Like most people, I started with a hardware synthesizer (Roland D-50). However, as I started using DAWs more and more, I got frustrated with the lack of integration between the two. MIDI messages are just not enough to reliably control all the parameters in a synth.
On the other hand, soft-synth plug-ins, although quite powerful usually require a lot of CPU resources. Also, because they are easily pirated, they do not warrant the same depth of development as their hardware counterparts. Of course there are exceptions, but usually, the best sounds come from hardware units. Therefore, it makes perfect sense to get the best of both world by controlling hardware synths through plug-in “wrappers”.
Direct digital IO
Since both audio and midi can pass through USB/Firewire, this results in higher audio quality and more solid MIDI clocking.

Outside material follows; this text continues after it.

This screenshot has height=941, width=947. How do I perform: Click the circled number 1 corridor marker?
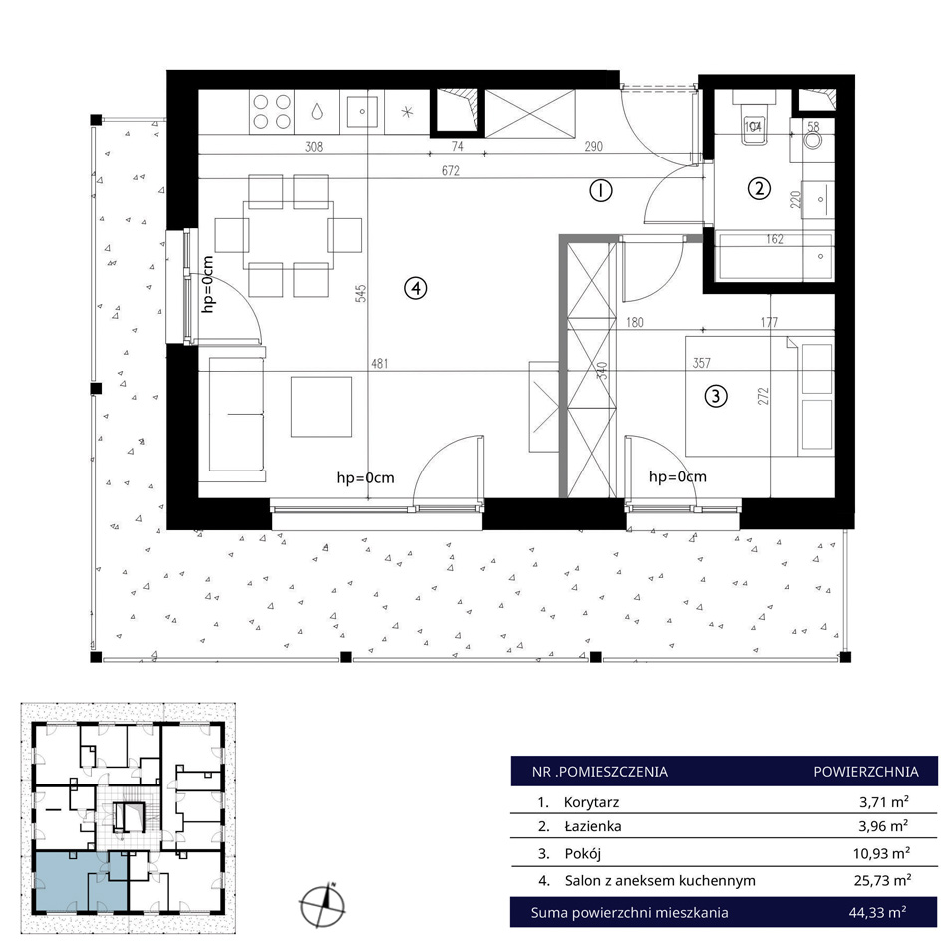600,190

Since plug-ins can be used as “insert” effects, they can be used to reprocess sounds from any track (including their own). The only limitation is the number of “channels” supported by the device.

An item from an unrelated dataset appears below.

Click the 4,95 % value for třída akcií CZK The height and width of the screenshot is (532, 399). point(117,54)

Again, let me reiterate this: there is no point in developing software if no one is paying for it. I don’t care how much some feel that “software should be free”: in the end somebody needs to get paid to keep going. This is the reason ProTools will always require an audio interface: it’s a built-in dongle. You can copy the software, but no one will sit down and replicate the hardware electronic. Hardware has the advantage of having zero piracy.
One Time Cost
Another very vexing part of investing in soft synths is that you have to keep upgrading (essentially, buying back) your plug-ins every time you upgrade your system. Some vendors allow you to download new versions for free, but this is rare. Again, with hardware, you pay once and you download integration plug-ins for free.
Example 1 – Korg M3
This is why I’m so excited about the new Korg M3. In a way, Korg have been playing with this idea way before anyone else when they introduced the Oasys PCI in 1999 (not to be confused with the more recent OASYS synthesizer). The Oasys PCI was an add-on PCI card that you could install on your computer to provide a wide range of Korg FX and synth algorithms. Korg also came out with a range of Legacy plug-ins that resurrected famous synths from the past such as the M1. This provided them with the know-how required to design and maintain the M3 host plug-ins under many formats (RTAS, VST and Audio Units). I’m looking forward to plugging my electric guitar directly in the M3 for recording Adrenalinn-type sounds.

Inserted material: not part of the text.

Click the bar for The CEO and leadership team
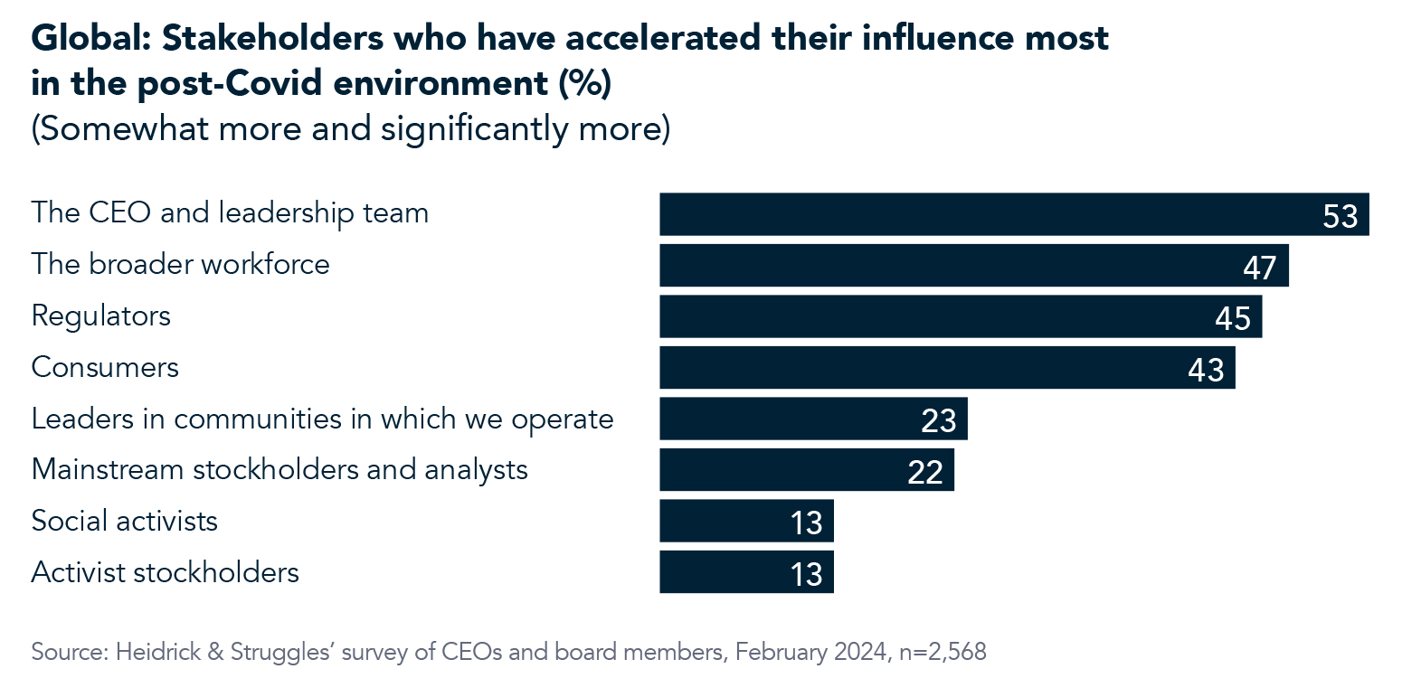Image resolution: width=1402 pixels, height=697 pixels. click(x=1013, y=214)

Access‘ TI (Total Integration) has been around for a while now. This is a natural progression for them, since they’ve been producing both hardware and software plug-ins (mostly on PowerCore) for some time. Although I love the Virus sound, I feel that it is less useful as a general synth for songwriters.
Example 3 – Line 6
With their amp modeling software technology, Line 6 has been doing total integration since at least 1999. They sell DSP-based software on a variety of hardware “interfaces”. In a way, Line6 is really a software vendor. The hardware can be made anywhere (mostly China), but all the modeling technology is “made in USA”.